How John McCain's final message to America came together
One of the pallbearers at Sen. John McCain's funeral on Saturday will be Mark Salter, the senator's speechwriter, confidant and former chief of staff. McCain, who had been suffering from an aggressive form of brain cancer, died Saturday at the age of 81 at home in Arizona. The two collaborated on seven books over the years and Salter also helped McCain draft his final letter to the American people.
"He mentioned to me that he wanted to have a statement released after he had passed away, along the lines of his concession speech in 2008, actually. A big part of that was taken from there. And so we put together something for him, and he looked at it and he adjusted a few edits here and there and read it a few times, said, 'OK, put it in a drawer.' And that's what we did," Salter told "CBS This Morning" on Tuesday.
Over the years, the two men traveled the world together, often to far-flung places like Burma and Laos in what Salter said was an effort by McCain to extend America's values to places where they didn't exist.
Monday afternoon, President Trump offered his first public tribute to McCain after two days of near-silence. He also lowered the flag atop the White House to half-staff again, joining others in Washington and around the country. The White House flag had been raised to full staff Monday morning.
In his final statement, McCain wrote, "We weaken our greatness when we confuse our patriotism with tribal rivalries." "CBS This Morning" co-host Norah O'Donnell noted that it seemed as if Sen. McCain was directly addressing President Trump.
"I don't think he anticipated what President Trump would be doing the days after his death, no," Salter replied. "I think he had made that argument already in the fall. He wanted to address a kind of nativism that seemed, you know, populism that was becoming nativism, you know, that he had argued against before."

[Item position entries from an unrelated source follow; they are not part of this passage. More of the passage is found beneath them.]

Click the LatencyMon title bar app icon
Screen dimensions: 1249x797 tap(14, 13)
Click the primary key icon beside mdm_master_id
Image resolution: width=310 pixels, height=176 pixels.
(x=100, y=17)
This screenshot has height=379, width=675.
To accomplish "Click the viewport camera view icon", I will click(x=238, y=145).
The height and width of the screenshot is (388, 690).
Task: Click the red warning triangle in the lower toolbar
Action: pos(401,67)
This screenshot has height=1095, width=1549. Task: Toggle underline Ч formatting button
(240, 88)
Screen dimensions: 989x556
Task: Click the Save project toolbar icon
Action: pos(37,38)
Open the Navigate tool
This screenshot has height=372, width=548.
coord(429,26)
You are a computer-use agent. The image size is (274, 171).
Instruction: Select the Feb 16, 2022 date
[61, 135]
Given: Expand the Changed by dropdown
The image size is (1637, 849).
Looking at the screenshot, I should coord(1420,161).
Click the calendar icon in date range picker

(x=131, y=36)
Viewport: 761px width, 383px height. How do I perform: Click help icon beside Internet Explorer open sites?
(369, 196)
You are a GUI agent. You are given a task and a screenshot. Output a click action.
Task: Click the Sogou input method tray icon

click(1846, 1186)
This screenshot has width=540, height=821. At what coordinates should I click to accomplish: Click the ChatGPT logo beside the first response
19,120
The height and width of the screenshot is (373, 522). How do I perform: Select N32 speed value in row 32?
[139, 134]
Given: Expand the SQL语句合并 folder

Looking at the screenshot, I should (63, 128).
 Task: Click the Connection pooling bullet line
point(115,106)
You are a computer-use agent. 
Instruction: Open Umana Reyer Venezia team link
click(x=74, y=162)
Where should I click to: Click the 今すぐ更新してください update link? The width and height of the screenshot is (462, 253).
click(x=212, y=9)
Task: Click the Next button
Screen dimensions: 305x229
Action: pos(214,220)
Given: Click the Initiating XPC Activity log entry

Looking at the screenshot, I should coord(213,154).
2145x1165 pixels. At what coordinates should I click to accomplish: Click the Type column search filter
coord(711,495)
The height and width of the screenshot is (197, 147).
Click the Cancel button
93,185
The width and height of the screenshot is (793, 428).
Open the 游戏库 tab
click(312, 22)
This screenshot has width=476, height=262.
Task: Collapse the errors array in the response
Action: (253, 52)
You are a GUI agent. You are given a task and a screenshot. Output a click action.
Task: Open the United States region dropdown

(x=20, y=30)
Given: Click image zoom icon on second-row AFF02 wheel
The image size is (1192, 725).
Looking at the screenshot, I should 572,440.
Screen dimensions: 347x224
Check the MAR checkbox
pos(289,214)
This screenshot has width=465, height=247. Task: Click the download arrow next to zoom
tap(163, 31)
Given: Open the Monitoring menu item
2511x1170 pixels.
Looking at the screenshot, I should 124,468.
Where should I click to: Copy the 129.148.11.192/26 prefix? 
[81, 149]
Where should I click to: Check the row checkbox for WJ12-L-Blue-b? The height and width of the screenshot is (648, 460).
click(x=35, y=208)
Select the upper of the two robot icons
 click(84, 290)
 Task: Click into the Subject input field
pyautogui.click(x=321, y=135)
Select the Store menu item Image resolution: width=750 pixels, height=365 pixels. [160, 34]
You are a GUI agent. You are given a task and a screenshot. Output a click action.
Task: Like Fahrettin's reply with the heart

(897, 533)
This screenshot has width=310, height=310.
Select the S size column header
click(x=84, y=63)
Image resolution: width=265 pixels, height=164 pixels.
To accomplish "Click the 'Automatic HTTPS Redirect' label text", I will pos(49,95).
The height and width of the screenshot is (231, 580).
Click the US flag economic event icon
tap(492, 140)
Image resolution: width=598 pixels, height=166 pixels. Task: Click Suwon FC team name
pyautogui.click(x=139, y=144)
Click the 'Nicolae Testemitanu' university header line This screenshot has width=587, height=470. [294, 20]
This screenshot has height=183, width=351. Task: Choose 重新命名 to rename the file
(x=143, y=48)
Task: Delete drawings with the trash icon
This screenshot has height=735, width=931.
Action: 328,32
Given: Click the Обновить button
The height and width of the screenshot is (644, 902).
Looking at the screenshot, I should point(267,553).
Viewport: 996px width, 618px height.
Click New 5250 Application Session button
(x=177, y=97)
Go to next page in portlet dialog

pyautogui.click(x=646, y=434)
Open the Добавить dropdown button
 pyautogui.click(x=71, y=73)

For Salter, working with McCain was the "honor of a lifetime."
"I met him in New Orleans in 1988, just sort of accidentally, and it was the luckiest day of my life," he said.
Former Presidents George W. Bush and Barack Obama will deliver deliver eulogies at Washington's National Cathedral this Saturday, at the senator's request. According to The Associated Press, two White House officials said McCain's family had asked, before his death, that Mr. Trump not attend the funeral services.